Property can be one of your biggest overheads. Renting out spare office space for much needed revenue is tempting. But if you don’t take the proper precautions, it can be more trouble than it’s worth.
Remote working was the norm for 2020, and the future is uncertain for traditional workplaces. The pandemic has led many business owners to consider different flexible working arrangements. Some companies have found themselves stuck in fixed, long leasehold agreements. But renting spare office areas to like-minded businesses could be the answer.
We’ve explained the key considerations before rushing to calculate your additional income.
If you are renting your property, you need to read your lease to establish whether there are any clauses restricting you from sharing the property with another business. These clauses are usually labelled as ‘subletting’ or ‘assignment’ clauses.
Your landlord may have included a complete or qualified prohibition in your lease. An absolute or compete ban means you cannot sublet it at all. If the ban is qualified, you need the landlord’s formal consent before you can share or sublet (sharing on a long-term basis).
You’ll be expected to pay the landlord’s legal and surveyors’ costs. Obtaining a formal licence to underlet can cost hundreds of pounds and it usually takes a while to agree.
You’ll also need to check that you are insured to share the office space.
To rent out spare office space, businesses either use a sublease or a licence agreement.
A lease is between a landlord and tenant. It grants the legal right to exclusive possession of premises for a period of time, in return for rent.
A licence is between a licensor and licensee. It grants contractual rights to occupy premises in return for a licence fee. It doesn’t entitle you to exclusive possession.
Generally, landlords tend to favour a licence. It offers a licensee less protection than under a lease.
By law, landlords are required to provide tenants with a valid Energy Performance Certificate (EPC) at the beginning of a new tenancy. However, an EPC should be available to prospective tenants as soon as you begin marketing the property to rent.

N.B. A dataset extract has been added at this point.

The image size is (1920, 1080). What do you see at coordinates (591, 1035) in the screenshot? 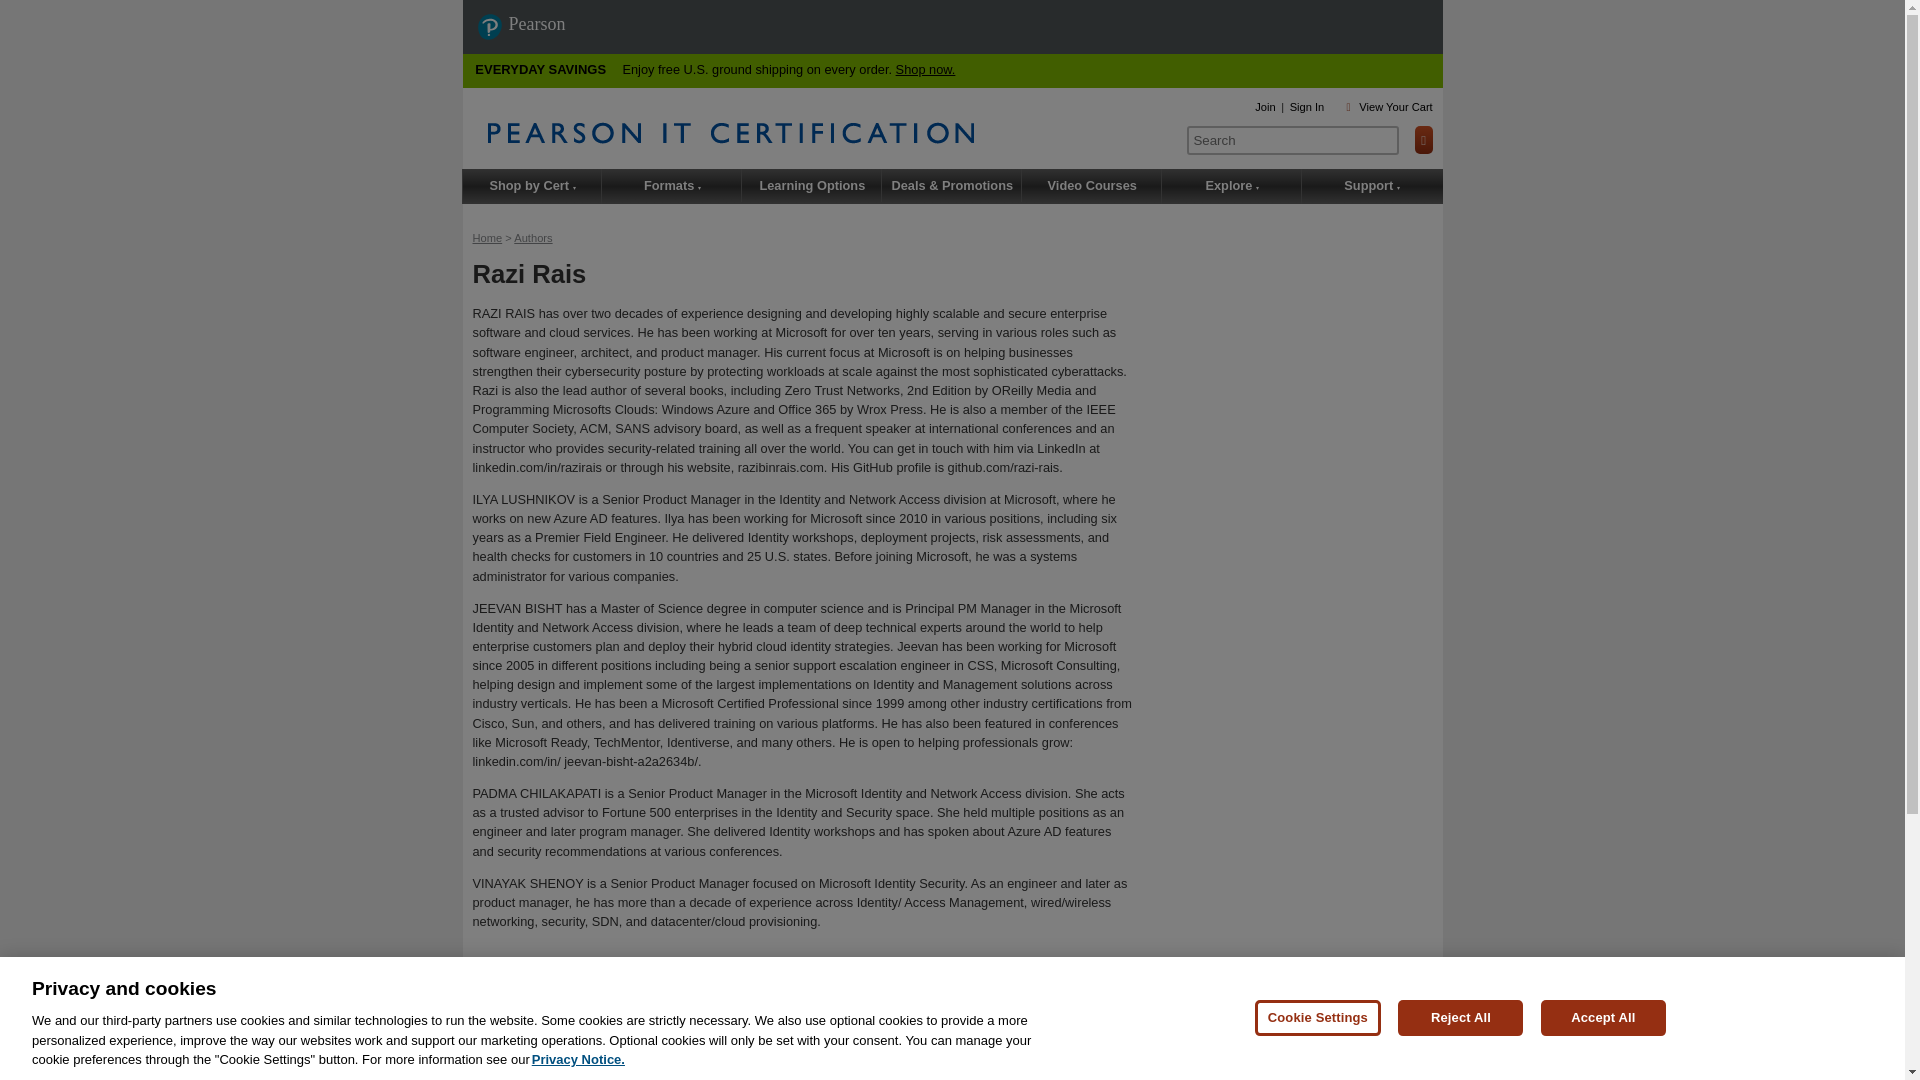
I see `Razi Rais` at bounding box center [591, 1035].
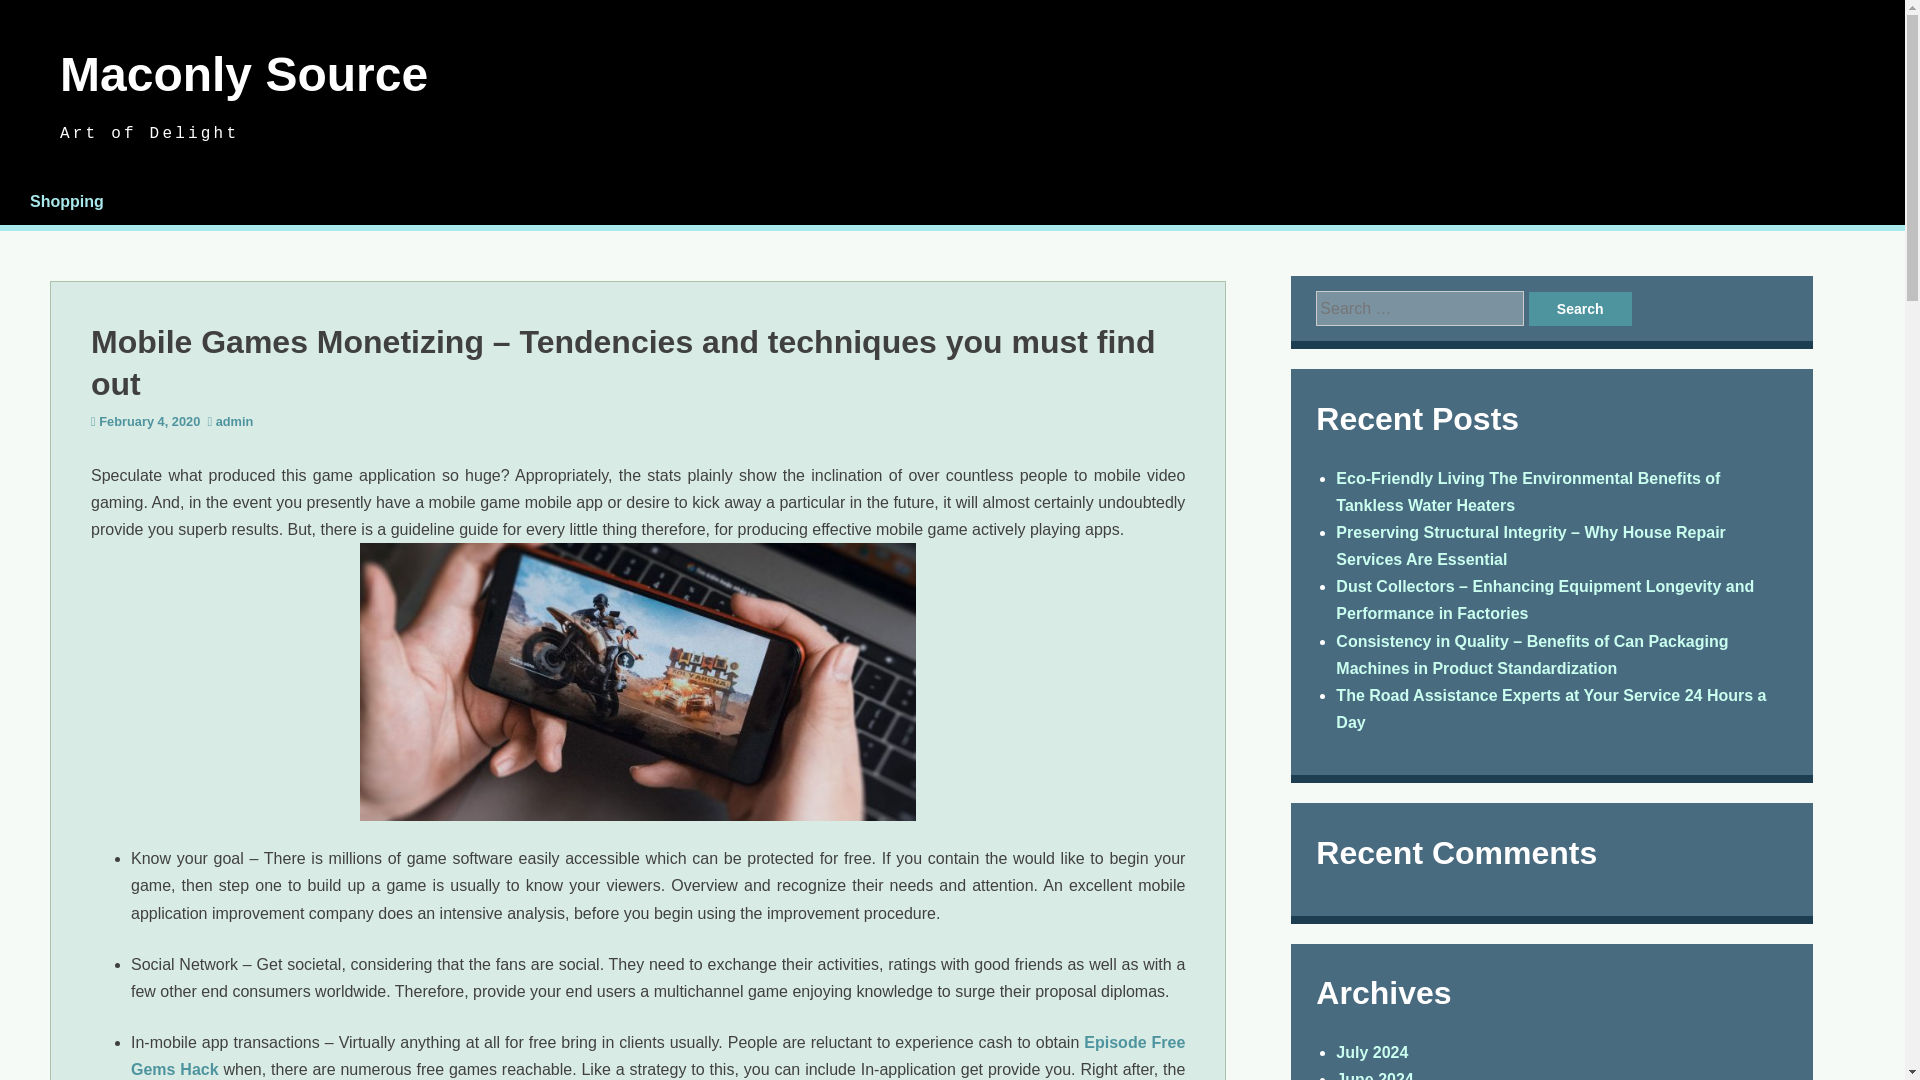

On 1 April 2018, it become unlawful for landlords of privately rented property to grant new leases for property with an EPC rating below E. in April 20202, the MEES legislation was extended to include any property within an existing or continuing tenancy. This means that all landlords of privately rented properties in England and Wales must achieve an EPC rating of at least E.
Under the Landlord and Tenant Act 1954, tenants can acquire statutory rights of occupation. If it applies, the tenant can be automatically entitled to a new tenancy on similar terms upon the expiry of the initial lease.
A landlord will only be permitted to terminate the tenancy in limited circumstances. Trying to do so can be expensive, as the tenants can claim compensation and landlords will incur legal fees.
A tenancy for a term of six months or less does not ordinarily attract security of tenure under the 1954 Act.
If provisions are agreed to extend that term, or the existing terms are renewed on the same basis (i.e. the tenant would have been in occupation for a year), there are potential risks.
It’s possible to exclude the 1954 Act security of tenure provisions, if both parties agree. A strict procedure must be followed, including a formal notice by the landlord. The tenant must declare their understanding of giving up valuable rights which would otherwise be granted by the 1954 Act.
It’s tempting to let someone informally occupy the space with terms agreed verbally. You would avoid the costs of going through a landlord and it’s faster. But without a formal document, you’re exposed to multiple risks.
Disputes with your landlord, the occupier and potential eviction are all on the cards. The financial costs, stress and reputation damage could ruin a growing business.
Key takeaway: It’s hard to predict what office space you’ll need further down the line. Renting areas on a short-term basis can give you much needed income. Licenses and leases have different advantages, so it’s best to get legal advice to make sure your business interests are protected.